IBF Convention Diary: Day One

Ah, Chicago. One of the great fight towns. Site of the Valentine’s Day Massacre – both the Robinson-LaMotta fight and the event after which it was named - and the Long Count Fight that sent Jack Dempsey into retirement. Where Rocky Marciano knocked out Jersey Joe Walcott inside a round, Sonny Liston dethroned Floyd Patterson, and Joe Louis stopped James Braddock to begin his long heavyweight reign. (“When he hit me with that left-right combination, I could’ve stayed down on the canvas for three weeks,” sighed Braddock, relieved of his crown in his first defense.) Jack Johnson is buried here, as is - just a few steps away - Bob Fitzsimmons.

The fact that you’re reading this on a boxing website means there’s a strong likelihood you know of all these fighters and fights. You might not, however, be familiar with Lee Roy Murphy. Murphy is from Chicago, and from 1984 to 1986 he was the IBF cruiserweight champion. And if you ever want to watch an absolutely batshit crazy fight, check out his second title defense, against Chisanda Mutti, in which Murphy’s head was snapped back repeatedly until the 12th round, when he and Mutti knocked each other down simultaneously. Murphy clambered to his feet, Mutti didn’t, and Murphy was still champion.

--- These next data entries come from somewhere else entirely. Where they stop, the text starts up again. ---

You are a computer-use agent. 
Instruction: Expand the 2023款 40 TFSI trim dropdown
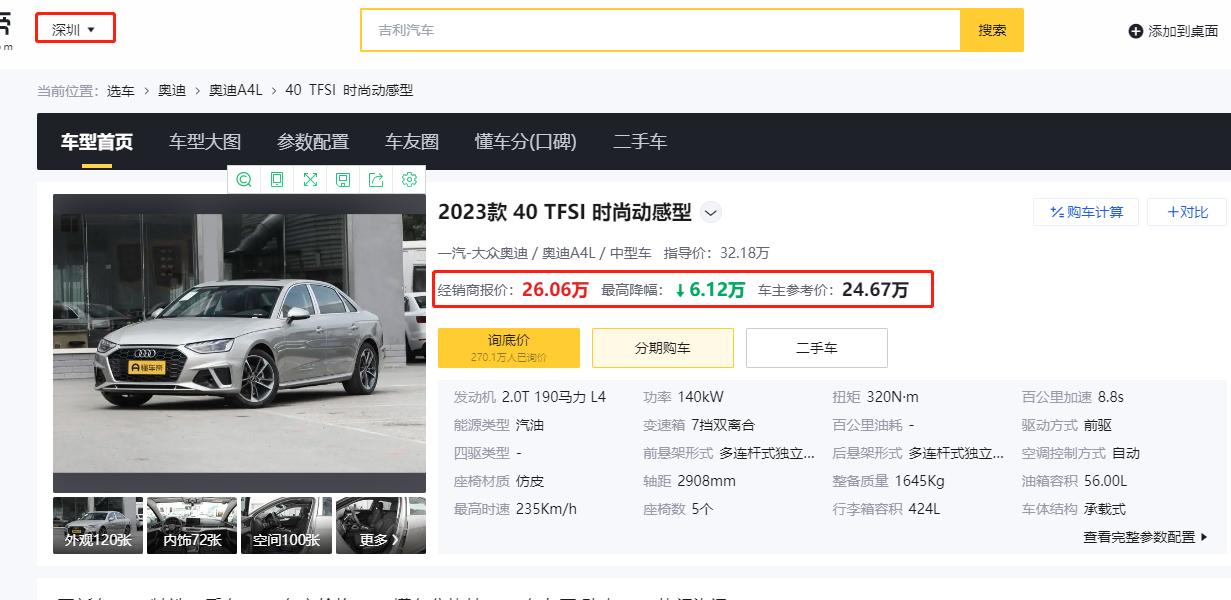pyautogui.click(x=709, y=212)

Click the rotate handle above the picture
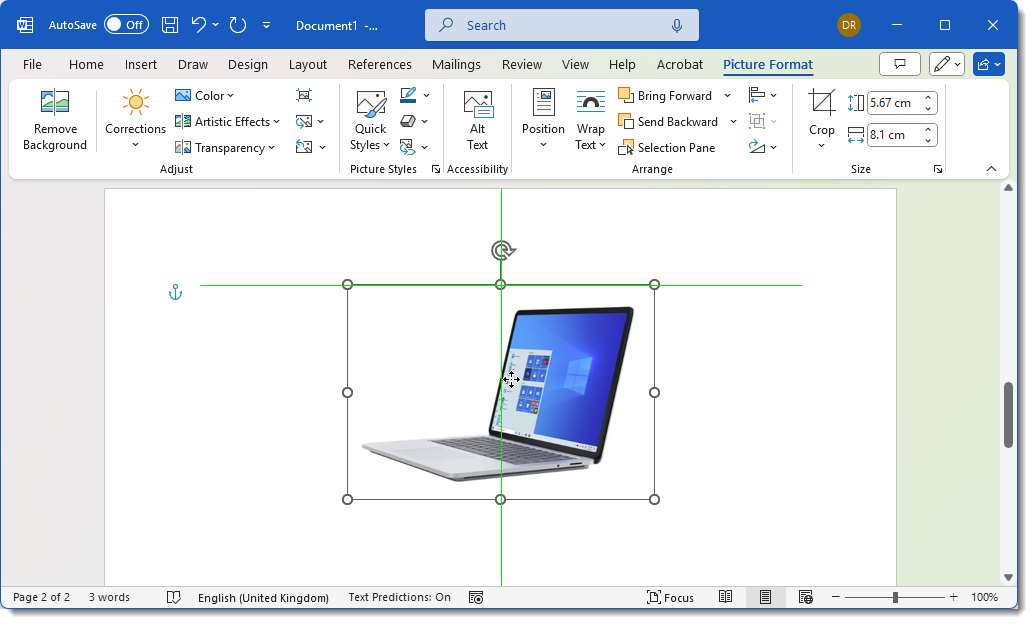click(x=502, y=250)
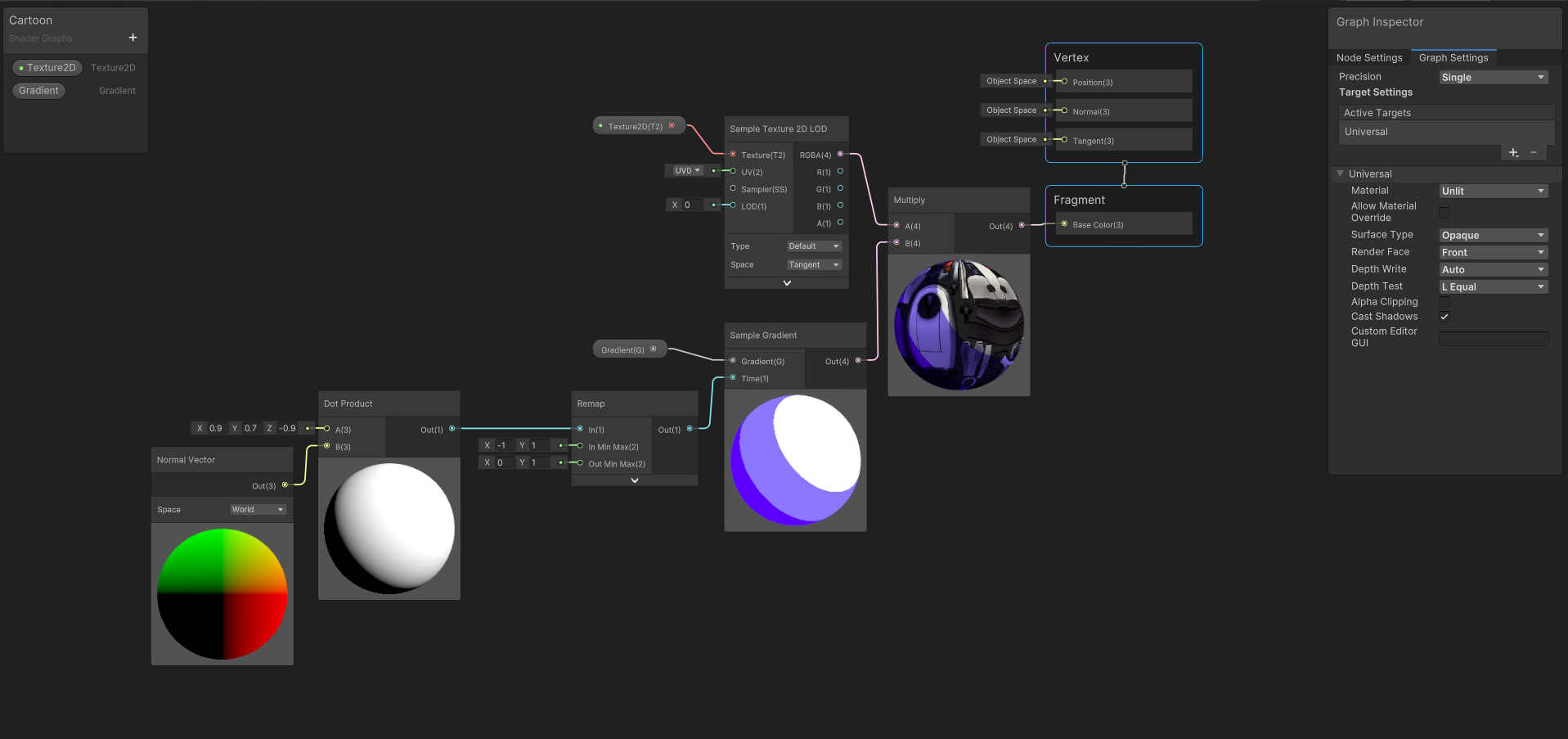Click the RGBA(4) output port on Sample Texture 2D LOD
Viewport: 1568px width, 739px height.
(x=840, y=155)
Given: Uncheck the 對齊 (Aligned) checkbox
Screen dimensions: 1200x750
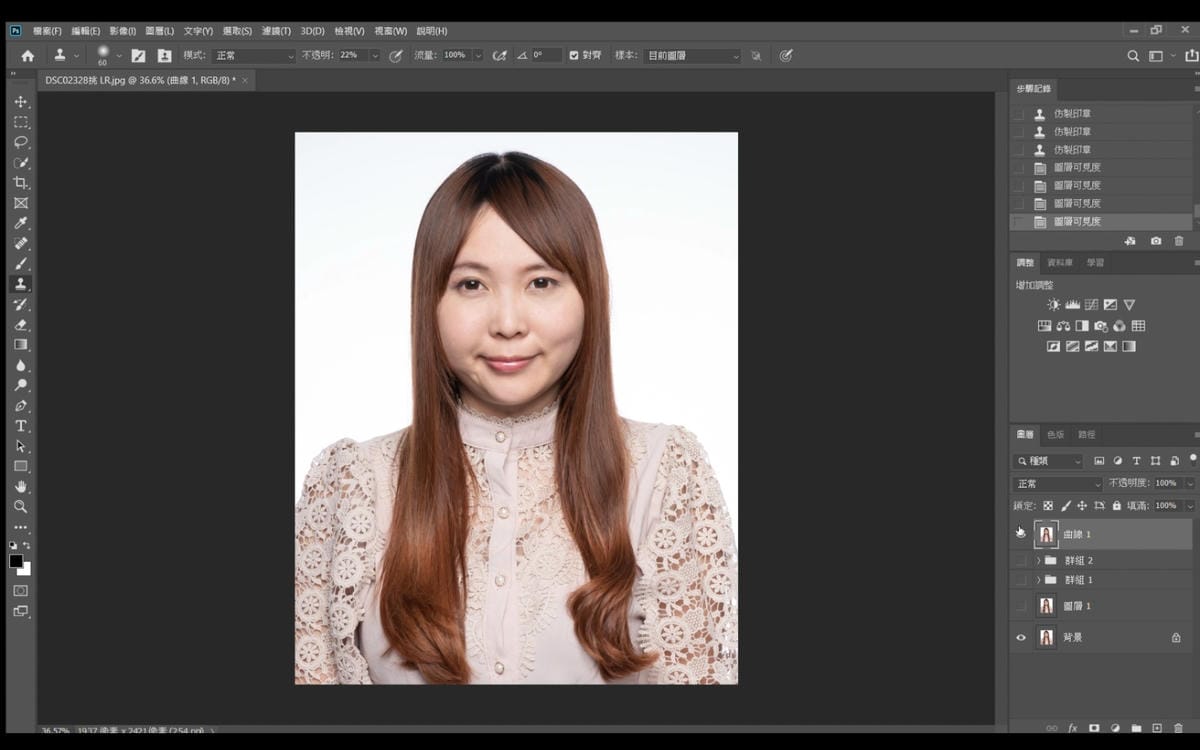Looking at the screenshot, I should [574, 55].
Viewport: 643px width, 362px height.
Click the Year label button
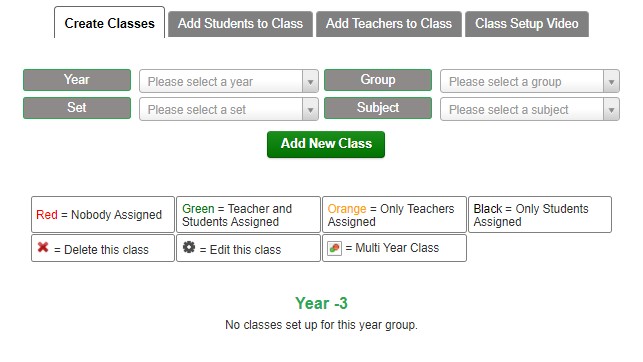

I’ll be honest. I didn’t remember Murphy either. He might have been better known were it not for the fact that, after he qualified for the U.S. Olympic team, the United States boycotted the Moscow games. But, a quarter-century after his last fight, he had his moment in the sun on Monday night in a ballroom at the Fairmont Hotel in the city’s downtown, called to the stage to receive applause from a hundred or so people gathered for the annual convention of the International Boxing Federation.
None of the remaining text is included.